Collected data
* * *

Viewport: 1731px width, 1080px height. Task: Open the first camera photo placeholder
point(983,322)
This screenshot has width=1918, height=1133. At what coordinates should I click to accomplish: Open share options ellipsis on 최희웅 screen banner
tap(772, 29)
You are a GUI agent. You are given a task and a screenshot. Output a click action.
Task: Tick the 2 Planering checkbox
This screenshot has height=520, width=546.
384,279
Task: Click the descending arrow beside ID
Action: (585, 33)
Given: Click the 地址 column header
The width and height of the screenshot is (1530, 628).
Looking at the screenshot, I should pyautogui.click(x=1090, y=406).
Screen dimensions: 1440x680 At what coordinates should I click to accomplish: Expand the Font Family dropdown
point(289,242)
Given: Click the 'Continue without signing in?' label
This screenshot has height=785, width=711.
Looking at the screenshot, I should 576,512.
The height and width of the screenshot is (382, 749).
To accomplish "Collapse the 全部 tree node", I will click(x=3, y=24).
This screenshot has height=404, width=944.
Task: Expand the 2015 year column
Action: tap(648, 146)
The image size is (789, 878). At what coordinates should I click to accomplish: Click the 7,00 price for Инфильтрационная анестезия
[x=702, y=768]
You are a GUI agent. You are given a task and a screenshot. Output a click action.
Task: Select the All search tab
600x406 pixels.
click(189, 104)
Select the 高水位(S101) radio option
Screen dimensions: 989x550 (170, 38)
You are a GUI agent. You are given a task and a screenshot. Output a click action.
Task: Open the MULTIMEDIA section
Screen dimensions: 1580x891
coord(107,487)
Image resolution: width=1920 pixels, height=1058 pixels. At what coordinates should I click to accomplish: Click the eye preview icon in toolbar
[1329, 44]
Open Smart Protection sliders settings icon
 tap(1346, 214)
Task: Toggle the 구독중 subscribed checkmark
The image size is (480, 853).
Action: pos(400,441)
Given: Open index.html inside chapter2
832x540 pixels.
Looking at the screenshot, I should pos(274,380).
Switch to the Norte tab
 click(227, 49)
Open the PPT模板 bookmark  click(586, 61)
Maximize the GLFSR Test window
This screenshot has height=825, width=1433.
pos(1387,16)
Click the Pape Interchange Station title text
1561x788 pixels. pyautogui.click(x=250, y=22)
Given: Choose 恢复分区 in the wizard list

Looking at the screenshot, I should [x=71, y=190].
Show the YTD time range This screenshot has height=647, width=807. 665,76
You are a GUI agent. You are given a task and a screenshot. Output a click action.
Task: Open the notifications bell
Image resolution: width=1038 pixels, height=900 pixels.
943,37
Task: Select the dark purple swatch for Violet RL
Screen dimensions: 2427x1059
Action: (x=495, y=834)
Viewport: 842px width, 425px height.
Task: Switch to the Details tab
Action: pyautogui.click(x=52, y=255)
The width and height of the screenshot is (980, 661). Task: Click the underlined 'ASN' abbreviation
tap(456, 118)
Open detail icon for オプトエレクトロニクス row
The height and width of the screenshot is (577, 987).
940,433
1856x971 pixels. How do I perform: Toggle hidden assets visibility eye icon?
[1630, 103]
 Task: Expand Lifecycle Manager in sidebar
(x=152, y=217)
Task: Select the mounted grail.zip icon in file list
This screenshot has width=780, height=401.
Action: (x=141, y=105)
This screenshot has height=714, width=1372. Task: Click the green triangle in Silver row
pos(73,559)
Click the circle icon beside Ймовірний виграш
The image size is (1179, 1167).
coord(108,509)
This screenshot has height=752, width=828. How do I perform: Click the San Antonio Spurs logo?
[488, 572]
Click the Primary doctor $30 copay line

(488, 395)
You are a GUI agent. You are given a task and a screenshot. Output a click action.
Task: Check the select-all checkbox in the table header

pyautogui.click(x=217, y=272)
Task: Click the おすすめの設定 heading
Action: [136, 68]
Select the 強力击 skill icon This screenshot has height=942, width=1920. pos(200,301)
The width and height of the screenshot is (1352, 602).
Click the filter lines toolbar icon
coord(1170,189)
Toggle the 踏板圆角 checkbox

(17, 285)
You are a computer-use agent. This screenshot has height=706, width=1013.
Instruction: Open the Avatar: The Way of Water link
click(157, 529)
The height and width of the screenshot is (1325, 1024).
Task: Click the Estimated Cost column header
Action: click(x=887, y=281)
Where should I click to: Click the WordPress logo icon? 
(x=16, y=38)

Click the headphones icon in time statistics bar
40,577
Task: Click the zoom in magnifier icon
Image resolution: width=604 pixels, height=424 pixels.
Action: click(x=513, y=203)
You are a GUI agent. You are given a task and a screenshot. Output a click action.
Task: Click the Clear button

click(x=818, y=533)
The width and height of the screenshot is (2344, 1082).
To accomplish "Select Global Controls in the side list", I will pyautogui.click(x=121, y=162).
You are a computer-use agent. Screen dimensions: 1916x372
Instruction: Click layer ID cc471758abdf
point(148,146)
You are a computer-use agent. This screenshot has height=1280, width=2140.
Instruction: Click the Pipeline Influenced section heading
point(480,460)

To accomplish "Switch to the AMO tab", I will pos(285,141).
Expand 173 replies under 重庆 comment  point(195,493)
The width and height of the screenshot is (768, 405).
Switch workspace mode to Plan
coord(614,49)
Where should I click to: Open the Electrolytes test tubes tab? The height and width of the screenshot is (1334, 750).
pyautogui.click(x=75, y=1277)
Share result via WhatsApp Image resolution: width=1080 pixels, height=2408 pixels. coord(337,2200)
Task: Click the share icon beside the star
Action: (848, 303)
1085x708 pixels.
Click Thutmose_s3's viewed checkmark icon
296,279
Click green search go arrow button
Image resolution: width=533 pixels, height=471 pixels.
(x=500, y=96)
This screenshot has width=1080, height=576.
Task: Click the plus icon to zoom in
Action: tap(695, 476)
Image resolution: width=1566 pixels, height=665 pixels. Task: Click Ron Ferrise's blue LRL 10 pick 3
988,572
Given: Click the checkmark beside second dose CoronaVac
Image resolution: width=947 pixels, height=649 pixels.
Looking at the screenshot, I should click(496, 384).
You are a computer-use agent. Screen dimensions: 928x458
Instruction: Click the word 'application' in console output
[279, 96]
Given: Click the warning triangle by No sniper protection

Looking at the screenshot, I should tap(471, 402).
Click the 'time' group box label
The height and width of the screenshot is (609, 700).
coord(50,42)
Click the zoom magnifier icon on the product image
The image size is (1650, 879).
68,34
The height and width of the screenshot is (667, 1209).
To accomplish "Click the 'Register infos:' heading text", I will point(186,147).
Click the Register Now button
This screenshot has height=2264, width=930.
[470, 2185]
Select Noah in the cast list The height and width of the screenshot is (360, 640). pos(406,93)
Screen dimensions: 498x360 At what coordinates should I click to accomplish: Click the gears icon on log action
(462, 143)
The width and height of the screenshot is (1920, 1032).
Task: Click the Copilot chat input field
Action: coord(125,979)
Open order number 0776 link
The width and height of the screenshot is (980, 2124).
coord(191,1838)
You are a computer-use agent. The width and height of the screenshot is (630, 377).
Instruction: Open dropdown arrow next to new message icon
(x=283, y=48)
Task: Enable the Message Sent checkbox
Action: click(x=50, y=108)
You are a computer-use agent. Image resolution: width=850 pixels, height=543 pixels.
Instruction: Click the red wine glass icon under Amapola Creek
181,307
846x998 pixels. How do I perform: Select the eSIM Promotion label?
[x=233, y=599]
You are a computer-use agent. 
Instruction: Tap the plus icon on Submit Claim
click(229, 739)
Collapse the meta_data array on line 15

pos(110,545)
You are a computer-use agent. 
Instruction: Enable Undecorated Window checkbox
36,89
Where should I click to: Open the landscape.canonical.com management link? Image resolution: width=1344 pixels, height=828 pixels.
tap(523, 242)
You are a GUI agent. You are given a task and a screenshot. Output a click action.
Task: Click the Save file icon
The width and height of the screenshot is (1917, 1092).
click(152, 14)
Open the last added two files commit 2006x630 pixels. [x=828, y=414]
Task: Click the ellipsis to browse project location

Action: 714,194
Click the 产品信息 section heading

* * *

● Requirement
Match on "magnifier": copy every line in the records that has it.

● Response area
Task: Click the zoom in magnifier icon
Click the zoom magnifier icon on the product image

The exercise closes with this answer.